Zachée n’est pas un exemple de vertu ni de piété. C’est un homme riche, certes, mais isolé, peu ou pas fréquentable ; un matérialiste, dirons-nous, comme nous y invite notre société de consommation. Quand Jésus traverse Jéricho, Zachée fait tout pour le voir, jusqu’à « grimp(er) sur un sycomore » (4). Le fait-il pour faire comme les autres, pouvoir dire qu’il a vu l’homme à la mode, ou y a-t-il en lui un désir plus profond, une intuition qui lui suggère qu’il y a ici, aujourd’hui, un message pour lui, quelque chose à recevoir ? Eh bien, en effet, ce n’est pas quelque chose, mais quelqu’un que Zachée va accueillir. « Jésus leva les yeux et lui dit : ‘Zachée, descends vite : aujourd’hui il faut que j’aille demeurer dans ta maison’ » (5). Celui qui voulait voir est soudain mis en pleine lumière, et non pas pour faire briller des paillettes, faire miroiter une gloire, une vie, qui ne serait pas la sienne, mais pour justement aller au cœur de sa maison, au centre de sa vie, et même de ses ténèbres et y introduire la lumière. Jésus apporte à chacun d’entre nous la lumière sur et dans nos vies ; cette lumière qui se fraie un chemin quelles qu’en soient les ténèbres. Et Zachée ne s’y trompe pas. « Vite, il descendit et reçut Jésus avec joie » (6). Cet homme, que tout et tous condamnaient, reconnaît en un éclair le don qui soudain lui est fait. Sa vie s’ouvre ; une perspective inconnue, oubliée. Et tout cela par une présence, un regard, une parole. Et la réponse de Zachée est limpide : c’est d’abord celle de la joie ! Là où le jeune homme riche, qui accomplissait tous les commandements, s’en va tout triste, Zachée, le publicain, entre dans la joie parce qu’il s’ouvre à la relation qui lui est offerte gratuitement, malgré tout, par Jésus. Et, en conséquence, il entre dans la relation avec les autres, cette relation que l’argent non seulement ne pouvait lui offrir, mais venait même empêcher : « je fais don aux pauvres de la moitié de mes biens, et si j’ai fait du tort à quelqu’un, je vais lui rendre quatre fois plus » (8). Zachée, l’homme que tous condamnaient, découvre sur lui un autre jugement, celui de Dieu, un jugement qui le sauve et le remet en relation avec tous. Jésus donne ainsi à Zachée une nouvelle raison d’être, un sens à sa vie, le salut.

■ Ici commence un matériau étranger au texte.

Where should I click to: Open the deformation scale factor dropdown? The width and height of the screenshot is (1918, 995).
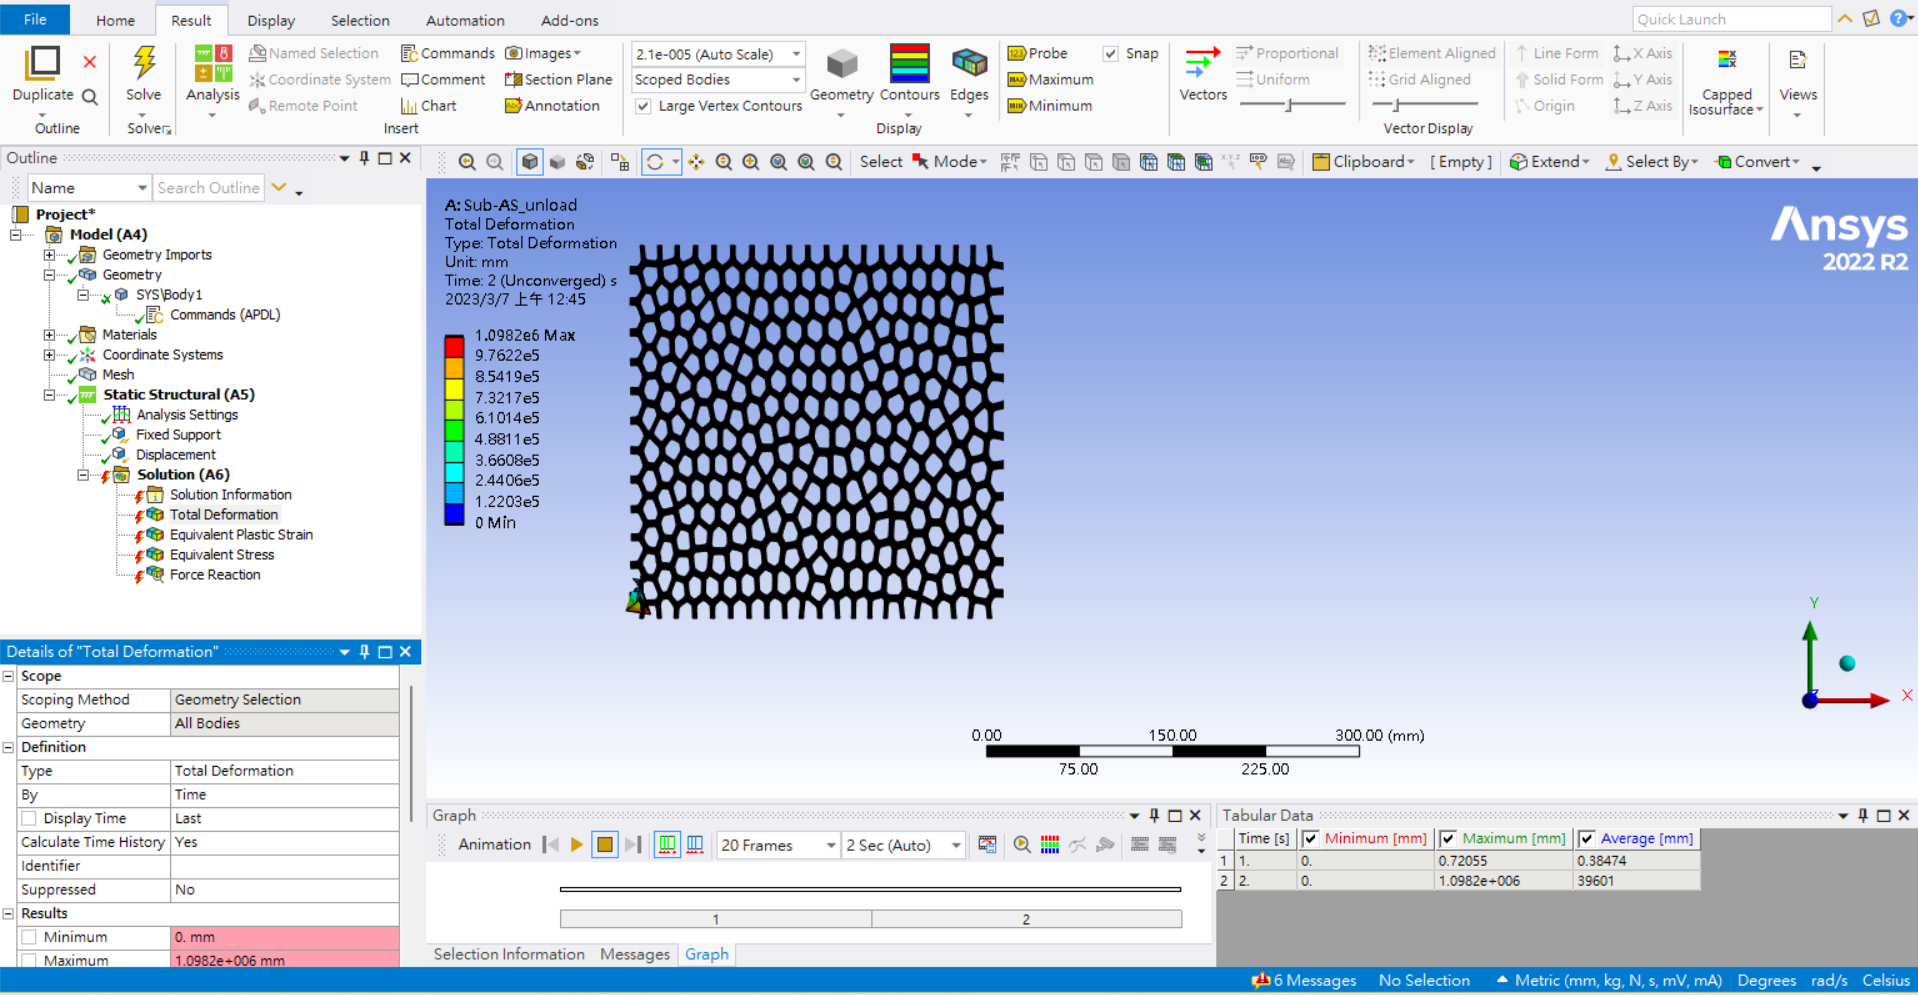click(x=796, y=54)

Mais cette histoire de Zachée n’est finalement pas la sienne, mais celle de Jésus. Ce Jésus qui prend soudain sur lui, de par cette même foule qui l’admirait, l’opprobre et la condamnation : « Voyant cela, tous récriminaient : ‘Il est allé loger chez un homme qui est un pécheur’ » (7). Ce ne sont plus seulement les pharisiens qui condamnent cette attitude de miséricorde, mais bien la foule entière. Ce ne sont plus des publicains qui le convient dans leur demeure, mais Jésus lui-même qui s’y invite. Ce n’est plus un père qui accueille son fils prodigue, mais Jésus qui rejoint ce pécheur inconnu qu’il aurait pu ignorer. Et Jésus nous le dit, il nous dit qui il est : « le Fils de l’homme […] venu chercher et sauver ce qui était perdu » (10).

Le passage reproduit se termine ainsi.